RECORDED INFORMATION:

- - - - -

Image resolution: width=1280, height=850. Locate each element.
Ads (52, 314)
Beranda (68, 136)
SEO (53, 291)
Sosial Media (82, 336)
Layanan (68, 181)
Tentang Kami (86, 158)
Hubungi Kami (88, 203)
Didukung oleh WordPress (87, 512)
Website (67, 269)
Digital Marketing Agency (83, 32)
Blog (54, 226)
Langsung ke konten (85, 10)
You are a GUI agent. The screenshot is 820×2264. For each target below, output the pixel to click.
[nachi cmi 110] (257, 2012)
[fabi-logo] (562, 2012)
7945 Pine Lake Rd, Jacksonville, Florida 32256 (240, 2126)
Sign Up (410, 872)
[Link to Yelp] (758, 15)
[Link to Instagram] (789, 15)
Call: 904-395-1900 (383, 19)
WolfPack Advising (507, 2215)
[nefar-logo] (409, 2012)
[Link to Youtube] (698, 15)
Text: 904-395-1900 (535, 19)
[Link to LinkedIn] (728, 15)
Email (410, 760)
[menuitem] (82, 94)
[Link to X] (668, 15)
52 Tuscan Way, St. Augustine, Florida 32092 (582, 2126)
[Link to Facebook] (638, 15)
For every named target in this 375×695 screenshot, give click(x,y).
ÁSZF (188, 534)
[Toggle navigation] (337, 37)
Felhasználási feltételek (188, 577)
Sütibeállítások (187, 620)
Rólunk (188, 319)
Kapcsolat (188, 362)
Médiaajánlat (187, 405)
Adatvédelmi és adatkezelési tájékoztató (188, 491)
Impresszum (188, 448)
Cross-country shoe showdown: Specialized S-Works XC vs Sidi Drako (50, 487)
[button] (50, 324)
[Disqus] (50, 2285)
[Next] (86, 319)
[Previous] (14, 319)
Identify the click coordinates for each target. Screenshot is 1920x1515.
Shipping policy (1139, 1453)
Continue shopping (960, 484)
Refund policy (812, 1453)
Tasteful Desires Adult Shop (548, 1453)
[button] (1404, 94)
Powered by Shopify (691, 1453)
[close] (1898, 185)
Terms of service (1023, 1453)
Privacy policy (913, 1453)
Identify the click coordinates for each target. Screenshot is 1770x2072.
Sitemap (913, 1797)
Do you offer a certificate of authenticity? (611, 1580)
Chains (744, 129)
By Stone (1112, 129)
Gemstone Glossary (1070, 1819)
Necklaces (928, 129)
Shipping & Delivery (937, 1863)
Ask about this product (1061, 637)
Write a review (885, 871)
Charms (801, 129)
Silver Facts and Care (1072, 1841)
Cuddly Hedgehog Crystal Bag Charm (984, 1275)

- - - - -

REQUIRED WORK: All of the data is to be transcribed exactly as written.

THE COMPLETED TASK:
Image resolution: width=1280, height=850. Locate each element.
Ads (52, 314)
Beranda (68, 136)
SEO (53, 291)
Sosial Media (82, 336)
Layanan (68, 181)
Tentang Kami (86, 158)
Hubungi Kami (88, 203)
Didukung oleh WordPress (87, 512)
Website (67, 269)
Digital Marketing Agency (83, 32)
Blog (54, 226)
Langsung ke konten (85, 10)
You are a GUI agent. The screenshot is 820×2264. For each target below, output the pixel to click.
[nachi cmi 110] (257, 2012)
[fabi-logo] (562, 2012)
7945 Pine Lake Rd, Jacksonville, Florida 32256 (240, 2126)
Sign Up (410, 872)
[Link to Yelp] (758, 15)
[Link to Instagram] (789, 15)
Call: 904-395-1900 (383, 19)
WolfPack Advising (507, 2215)
[nefar-logo] (409, 2012)
[Link to Youtube] (698, 15)
Text: 904-395-1900 (535, 19)
[Link to LinkedIn] (728, 15)
Email (410, 760)
[menuitem] (82, 94)
[Link to X] (668, 15)
52 Tuscan Way, St. Augustine, Florida 32092 (582, 2126)
[Link to Facebook] (638, 15)
For every named target in this 375×695 screenshot, give click(x,y).
ÁSZF (188, 534)
[Toggle navigation] (337, 37)
Felhasználási feltételek (188, 577)
Sütibeállítások (187, 620)
Rólunk (188, 319)
Kapcsolat (188, 362)
Médiaajánlat (187, 405)
Adatvédelmi és adatkezelési tájékoztató (188, 491)
Impresszum (188, 448)
Cross-country shoe showdown: Specialized S-Works XC vs Sidi Drako (50, 487)
[button] (50, 324)
[Disqus] (50, 2285)
[Next] (86, 319)
[Previous] (14, 319)
Identify the click coordinates for each target. Screenshot is 1920x1515.
Shipping policy (1139, 1453)
Continue shopping (960, 484)
Refund policy (812, 1453)
Tasteful Desires Adult Shop (548, 1453)
[button] (1404, 94)
Powered by Shopify (691, 1453)
[close] (1898, 185)
Terms of service (1023, 1453)
Privacy policy (913, 1453)
Identify the click coordinates for each target. Screenshot is 1770x2072.
Sitemap (913, 1797)
Do you offer a certificate of authenticity? (611, 1580)
Chains (744, 129)
By Stone (1112, 129)
Gemstone Glossary (1070, 1819)
Necklaces (928, 129)
Shipping & Delivery (937, 1863)
Ask about this product (1061, 637)
Write a review (885, 871)
Charms (801, 129)
Silver Facts and Care (1072, 1841)
Cuddly Hedgehog Crystal Bag Charm (984, 1275)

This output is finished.